Careful analysis led to the following conclusions:

-
An intercomparison of clusters did not show any dependency of the relative frequency of emission-line stars on spatial density.
-
In the SMC, the Be phenomenon is more strongly enhanced towards early-type stars (O stars) than in the Galaxy. Among early spectral subtypes, the fraction of Be stars in the SMC exceeds that in the Galaxy by a factor of $\sim$3-5.
-
The largest number of Be stars is found at spectral type B2 in both the SMC and Galaxy. Since the emission-line strength also is at its largest near B2, this result is difficult to reconcile with the presence of low sensitivity to weak emission lines.
-
In color-magnitude diagrams, most Be stars are found off the zero-age main-sequence, with many of them defining a separate red ``sequence''.
-
The age distribution of clusters hosting Be stars shows that the Be phenomenon covers the second half of the main-sequence evolution. Some Be stars may have formed as Be stars, while others may have acquired their Be nature only during the course of their evolution. There are not enough young clusters in the SMC sample to say anything about the Be phenomenon during the first half of the main-sequence evolution of SMC stars.
-
The observations are consistent with $\Omega/\Omega_{\rm {c}}$ being one of the main quantities governing the statistics of emission-line stars in all subsamples of single stars. The ratio $\Omega/\Omega_{\rm {c}}$ rises slowly with time for intermediate and late B stars of all metallicities, for massive B and O stars. The same holds for early-type B stars with SMC metallicity. Only massive Galactic OB stars are different in that their $\Omega/\Omega_{\rm {c}}$ decreases with time. When also evolution, initial mass, and metallicity are considered, the relative abundance of Be stars takes on a multi-parametric appearance although $\Omega/\Omega_{\rm {c}}$ continues to dominate.

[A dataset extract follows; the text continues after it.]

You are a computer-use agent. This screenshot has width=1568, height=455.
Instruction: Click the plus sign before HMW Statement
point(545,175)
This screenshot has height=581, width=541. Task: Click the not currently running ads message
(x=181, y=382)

The above trends only stand out significantly in sufficiently large samples. Seemingly very similar, if not identical, small samples (e.g., single open star clusters) can differ drastically in their number of Be stars. To date, there is not even a speculative explanation for this. Maybe, a large variation in the initial distribution of rotation rates combined with a threshold in $\Omega/\Omega_{\rm {c}}$ plays a role.

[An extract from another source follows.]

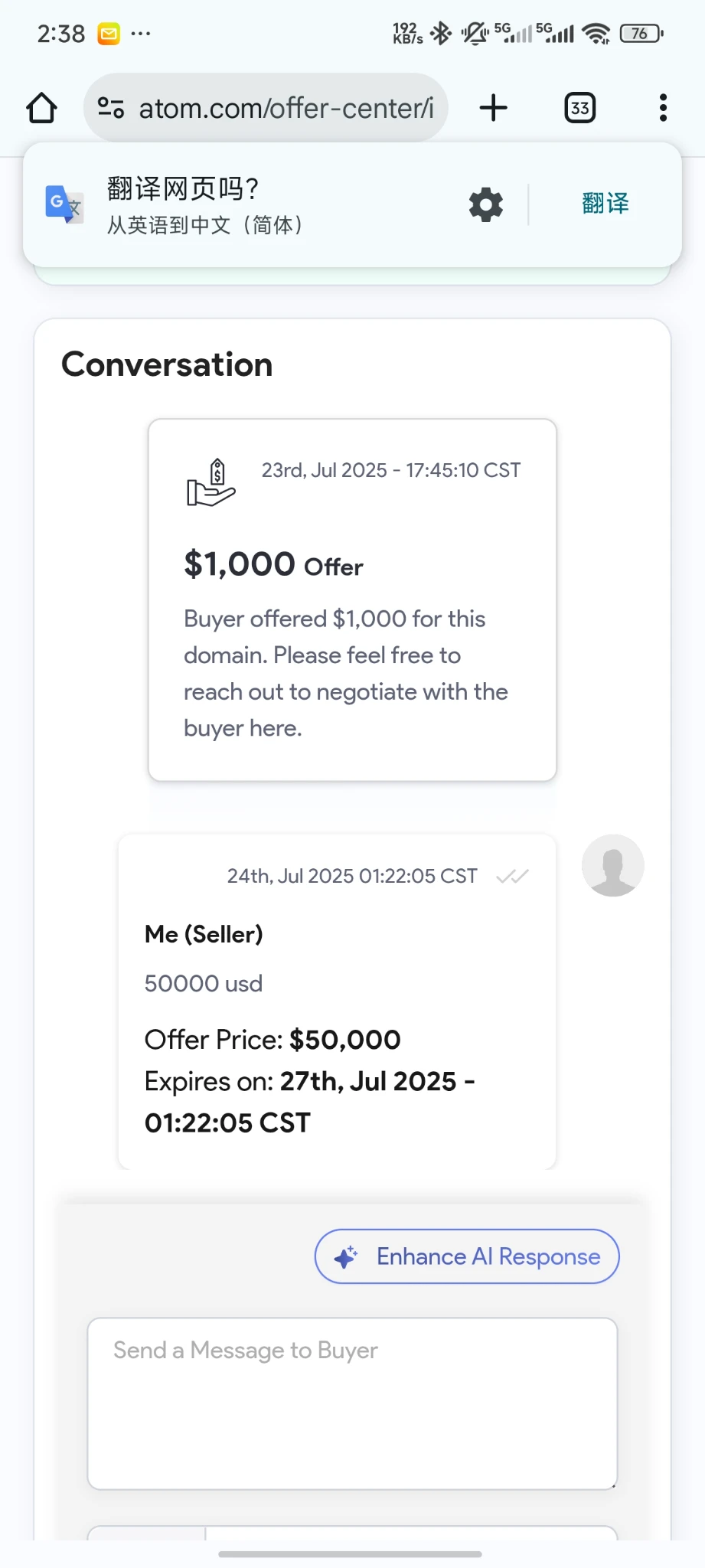Tap the seller avatar picture
This screenshot has height=1568, width=705.
pos(612,865)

In forthcoming articles, we shall present results of WFI slitless H$\alpha $ spectroscopy in the SMC field (outside clusters), and in both open clusters and the field of the LMC. The nature of emission-line stars far from the main sequence will also be studied further in a future paper.

Acknowledgements
The authors acknowledge the referee for valuable comments that helped to present the essence of the paper more clearly. C.M. thanks Drs. A.-M. Hubert, M. Floquet, and Y. Frémat for sharing useful information during the preliminary analysis of our data. Dr. E. Bertin's adaptation of his SExtractor package proved most helpful for the mass reduction of the observations. This research has made use of the Simbad and Vizier databases maintained at CDS, Strasbourg, France, of NASA's Astrophysics Data System Bibliographic Services, and of the NASA/IPAC Infrared Science Archive, which is operated by the Jet Propulsion Laboratory, California Institute of Technology, under contract with the U.S. National Aeronautics and Space Administration. This publication makes use of data products from the Two Micron All Sky Survey, which is a joint project of the University of Massachusetts and the Infrared Processing and Analysis Center/California Institute of Technology, funded by the U.S. National Aeronautics and Space Administration and the U.S. National Science Foundation. C.M. is grateful for support from ESO's DGDF in 2006.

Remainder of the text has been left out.